The speed with which the October ninth fire devoured George's oldest barn would not have surprised Henrietta Harland, not after she had watched the barn behind her own house go up like so many cigarette papers. She would, however, have been shocked at the speed with which a home could now be erected atop a poured concrete foundation by the importation, on two trucks from Indiana, of a prefabricated structure, the halves of which were lifted by cranes onto that foundation, bolted in a few hours to the base, and further secured with pneumatic nail guns and caulk tubes of adhesive. A Potawatomi wigwam of sticks and skins could hardly have been constructed more rapidly than one of these modern homes equipped with luxuries such as central air-conditioning, wall-to-wall padded carpeting, and double-pane thermal windows.

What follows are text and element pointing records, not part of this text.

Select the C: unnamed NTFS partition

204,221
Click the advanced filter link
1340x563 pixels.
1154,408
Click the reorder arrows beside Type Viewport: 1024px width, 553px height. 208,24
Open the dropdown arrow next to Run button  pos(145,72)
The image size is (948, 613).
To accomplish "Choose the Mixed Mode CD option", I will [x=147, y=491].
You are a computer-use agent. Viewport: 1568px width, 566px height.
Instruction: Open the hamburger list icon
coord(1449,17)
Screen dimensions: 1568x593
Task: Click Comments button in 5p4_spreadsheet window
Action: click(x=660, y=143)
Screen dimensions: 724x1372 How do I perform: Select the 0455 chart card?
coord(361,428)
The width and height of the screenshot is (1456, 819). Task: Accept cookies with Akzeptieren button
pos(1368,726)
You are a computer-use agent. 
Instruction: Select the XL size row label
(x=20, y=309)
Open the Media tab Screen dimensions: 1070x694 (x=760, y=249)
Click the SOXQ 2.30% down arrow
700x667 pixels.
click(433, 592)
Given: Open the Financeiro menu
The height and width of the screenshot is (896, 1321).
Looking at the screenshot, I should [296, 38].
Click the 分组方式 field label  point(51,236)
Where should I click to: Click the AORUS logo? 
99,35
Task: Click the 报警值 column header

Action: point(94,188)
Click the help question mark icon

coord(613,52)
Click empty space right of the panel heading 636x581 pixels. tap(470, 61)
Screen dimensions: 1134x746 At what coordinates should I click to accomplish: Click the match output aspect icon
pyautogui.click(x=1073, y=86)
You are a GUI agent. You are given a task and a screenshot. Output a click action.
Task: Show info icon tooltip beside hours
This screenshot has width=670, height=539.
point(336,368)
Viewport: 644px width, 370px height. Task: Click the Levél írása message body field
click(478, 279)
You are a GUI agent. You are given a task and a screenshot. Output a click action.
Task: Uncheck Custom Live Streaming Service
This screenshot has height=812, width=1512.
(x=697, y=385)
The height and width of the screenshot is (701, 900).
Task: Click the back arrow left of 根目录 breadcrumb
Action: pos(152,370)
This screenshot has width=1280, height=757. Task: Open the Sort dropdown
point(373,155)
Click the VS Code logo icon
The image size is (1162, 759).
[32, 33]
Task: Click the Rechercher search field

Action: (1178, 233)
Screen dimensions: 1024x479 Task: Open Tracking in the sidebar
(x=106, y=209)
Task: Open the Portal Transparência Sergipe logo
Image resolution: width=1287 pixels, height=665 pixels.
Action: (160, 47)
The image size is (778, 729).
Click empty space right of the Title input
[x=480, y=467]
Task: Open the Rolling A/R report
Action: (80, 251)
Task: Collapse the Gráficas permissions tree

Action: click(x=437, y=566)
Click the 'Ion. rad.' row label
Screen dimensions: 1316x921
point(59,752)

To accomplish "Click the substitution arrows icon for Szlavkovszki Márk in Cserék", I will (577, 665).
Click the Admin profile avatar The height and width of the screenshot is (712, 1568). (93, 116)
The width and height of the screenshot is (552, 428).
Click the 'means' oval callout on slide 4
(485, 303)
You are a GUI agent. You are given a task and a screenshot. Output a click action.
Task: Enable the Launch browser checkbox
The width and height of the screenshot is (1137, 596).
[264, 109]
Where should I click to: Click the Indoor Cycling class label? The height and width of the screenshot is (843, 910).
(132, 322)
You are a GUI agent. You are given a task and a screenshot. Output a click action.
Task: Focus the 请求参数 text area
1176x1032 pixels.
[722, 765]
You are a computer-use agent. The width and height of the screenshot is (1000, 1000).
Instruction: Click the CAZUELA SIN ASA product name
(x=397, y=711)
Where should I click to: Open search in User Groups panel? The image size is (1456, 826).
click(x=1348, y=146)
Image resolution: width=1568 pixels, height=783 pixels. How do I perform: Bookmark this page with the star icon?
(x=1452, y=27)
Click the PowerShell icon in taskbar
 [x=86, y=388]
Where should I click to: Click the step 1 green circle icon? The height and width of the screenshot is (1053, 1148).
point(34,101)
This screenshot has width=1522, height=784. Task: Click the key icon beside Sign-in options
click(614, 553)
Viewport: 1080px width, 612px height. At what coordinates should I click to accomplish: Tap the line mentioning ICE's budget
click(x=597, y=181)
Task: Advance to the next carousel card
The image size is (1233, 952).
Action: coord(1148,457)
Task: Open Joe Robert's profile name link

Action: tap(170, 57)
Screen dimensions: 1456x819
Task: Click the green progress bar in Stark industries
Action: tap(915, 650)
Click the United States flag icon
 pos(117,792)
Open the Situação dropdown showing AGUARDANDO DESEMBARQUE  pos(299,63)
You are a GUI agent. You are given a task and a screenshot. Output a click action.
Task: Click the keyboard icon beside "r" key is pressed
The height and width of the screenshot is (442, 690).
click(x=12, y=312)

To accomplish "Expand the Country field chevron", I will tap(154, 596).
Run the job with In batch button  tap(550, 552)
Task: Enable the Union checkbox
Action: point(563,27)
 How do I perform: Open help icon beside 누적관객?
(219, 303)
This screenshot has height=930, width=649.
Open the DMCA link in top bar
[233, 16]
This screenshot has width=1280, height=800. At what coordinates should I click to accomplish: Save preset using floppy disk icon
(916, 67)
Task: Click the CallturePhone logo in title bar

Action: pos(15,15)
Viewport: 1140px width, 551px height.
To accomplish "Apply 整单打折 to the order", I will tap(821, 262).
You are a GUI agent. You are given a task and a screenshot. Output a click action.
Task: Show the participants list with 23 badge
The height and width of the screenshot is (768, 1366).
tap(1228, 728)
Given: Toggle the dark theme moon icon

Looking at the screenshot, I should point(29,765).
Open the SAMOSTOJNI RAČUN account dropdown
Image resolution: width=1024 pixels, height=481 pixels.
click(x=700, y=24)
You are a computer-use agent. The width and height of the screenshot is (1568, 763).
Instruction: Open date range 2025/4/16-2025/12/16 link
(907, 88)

In autumn of any year of her adult life, before or after her husband's foolishness cost her family their oldest barn, George's grandmother would have been canning tomatoes and squash. She would have guessed accurately when the first hard freeze was coming, and on that evening she would have gone out into the field and picked well into darkness, perhaps not really even noticing the darkness since her eyes would have adjusted gradually to the dimming light. Using her fine, natural night vision, George's grandmother would have picked even the greenest tomatoes and placed them on the back porch table. During the day the tomatoes would ripen in what sun they could capture, and at night Henrietta laid an old sheet or tablecloth over them to protect against freezing.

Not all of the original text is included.